Siegel is a CRPF-funded researcher at the H. Lee Moffitt Cancer Center in Tampa where she is taking up the charge of her mentor Dr. Anna Giuliano, one of the country’s foremost cervical cancer researchers whose own career in cancer prevention began more than a decade ago with a single CRPF grant. This initial grant helped Dr. Giuliano develop the methodology and infrastructure to conduct clinical trials of a recently approved vaccine for human papillomavirus (HPV), the virus that causes cervical cancer.
“It was Dr. Giuliano who encouraged me to work with her in Arizona, where she was leading a study related to the high risk of human papillomavirus and cervical cancer among Hispanic women. And it was my good fortune that she asked me to move with her to Moffitt.
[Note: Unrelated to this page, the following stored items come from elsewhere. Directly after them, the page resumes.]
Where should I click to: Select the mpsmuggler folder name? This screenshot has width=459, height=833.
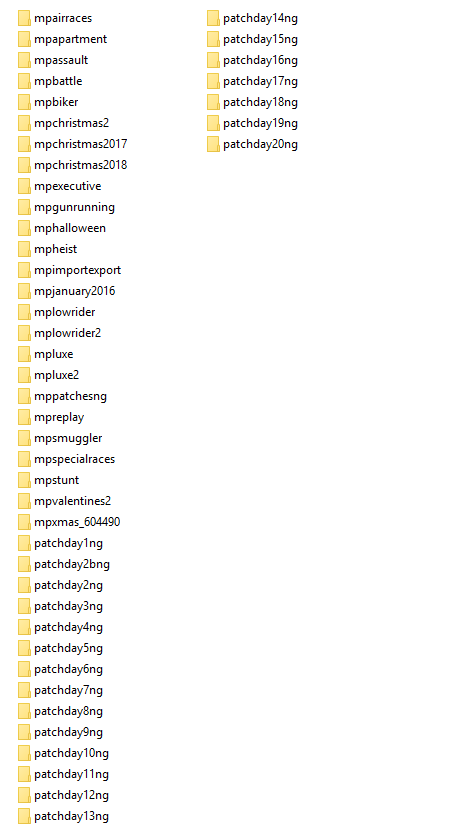pos(68,438)
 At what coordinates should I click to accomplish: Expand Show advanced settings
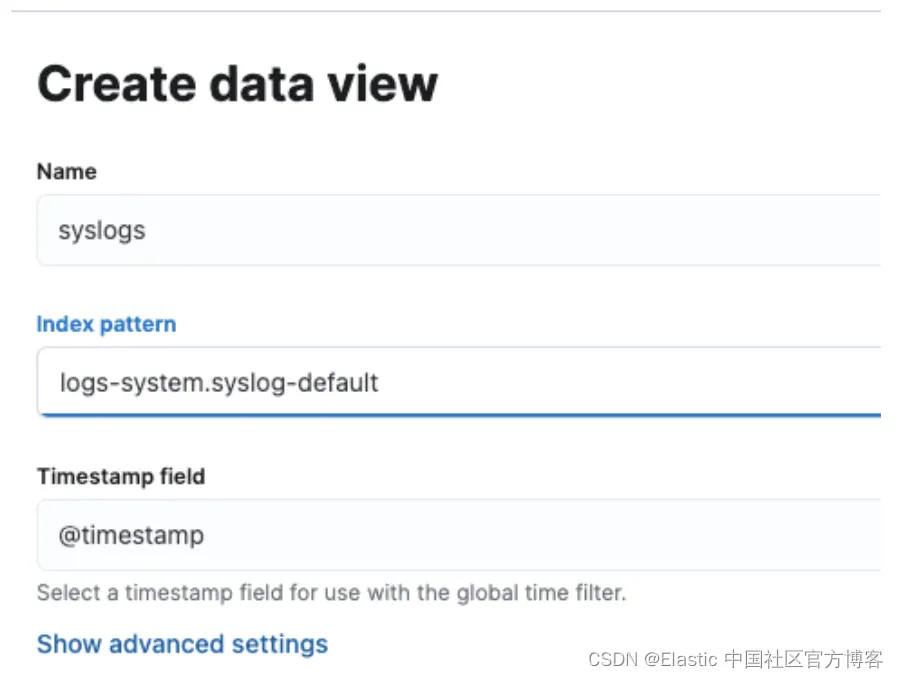pyautogui.click(x=182, y=644)
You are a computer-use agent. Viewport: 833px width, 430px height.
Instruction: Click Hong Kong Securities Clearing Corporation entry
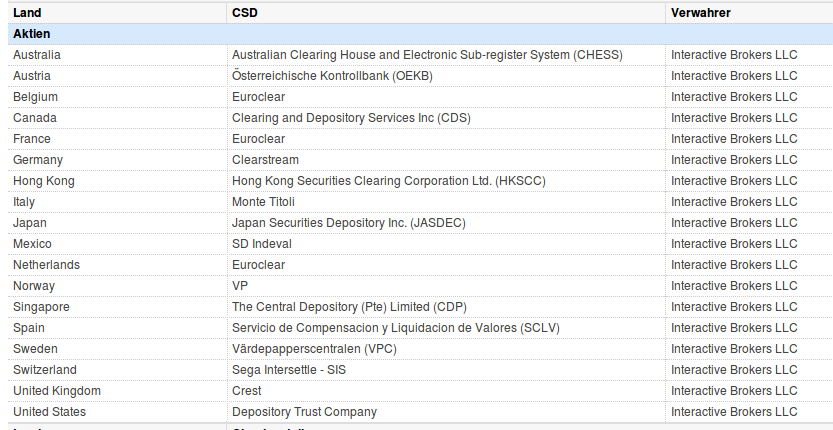pos(389,181)
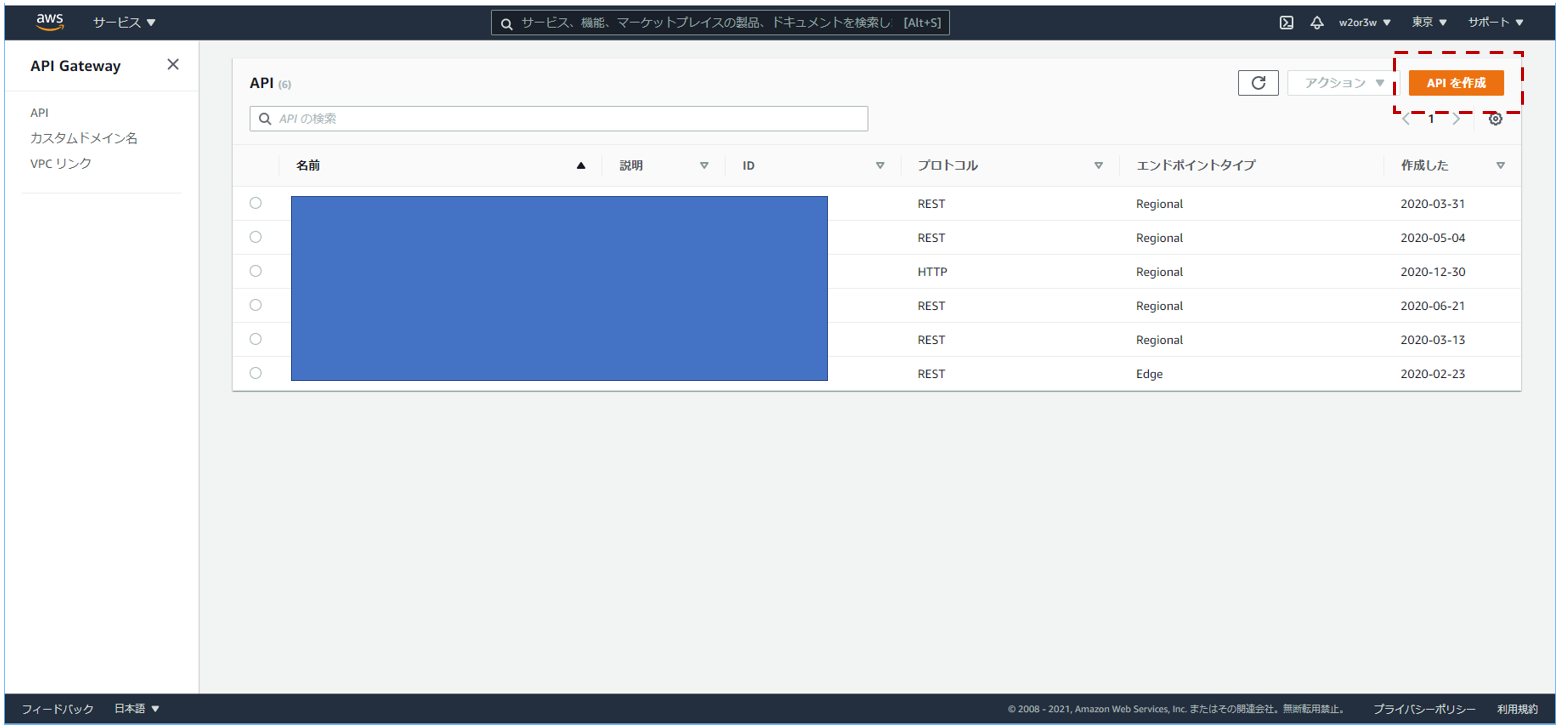Open the table settings gear icon
The image size is (1560, 728).
click(1496, 118)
Now I’m heading up my own study,” Siegel says.
Despite the vaccine’s approval, millions of women worldwide have already been exposed to the virus and are at risk, Siegel explains. “While the Pap test can detect abnormal cells in the cervix, it has limitations. Testing for HPV infections isn’t a definitive indicator of cervical cancer risk, either. In many women, the infection simply resolves itself, posing no threat,” she adds, “and not all women exposed to high risk strains of the virus get cervical cancer. We need to identify another marker in the blood to help us narrow the universe of women exposed to HPV and more accurately predict which women are at higher risk for cervical cancer.”
Siegel is investigating a single antibody called anti- HmdU aAbs, which is the result of damage to cell DNA caused by unstable oxygen particles. To do this she is measuring the antibody in samples of blood collected from 284 women who participated in Giuliano’s Young Women’s Health Study, which looked at HPV infections in hundreds of women over the course of several years.
“The completed study information and archived blood samples are tremendous resources for me,” Siegel says. “I’m testing the samples of women with and without HPV, looking for a relationship between levels of the antibody and the infection. I want to determine if there is a difference in levels of the antibody in women with HPV as compared to non-infected women and to see whether the antibody level changes over time in women with an infection that persisted.”
In the end, Siegel hopes to have enough data to support a clinical trial to be conducted in thousands of women. “When used in combination with tests already available, screening the blood for this antibody may become an important predictor for cervical cancer risk or even an early detection tool,” Siegel says. “And because this novel antibody is the result of DNA damage anywhere in the body, it may prove a key marker for the detection of other cancers, as well.”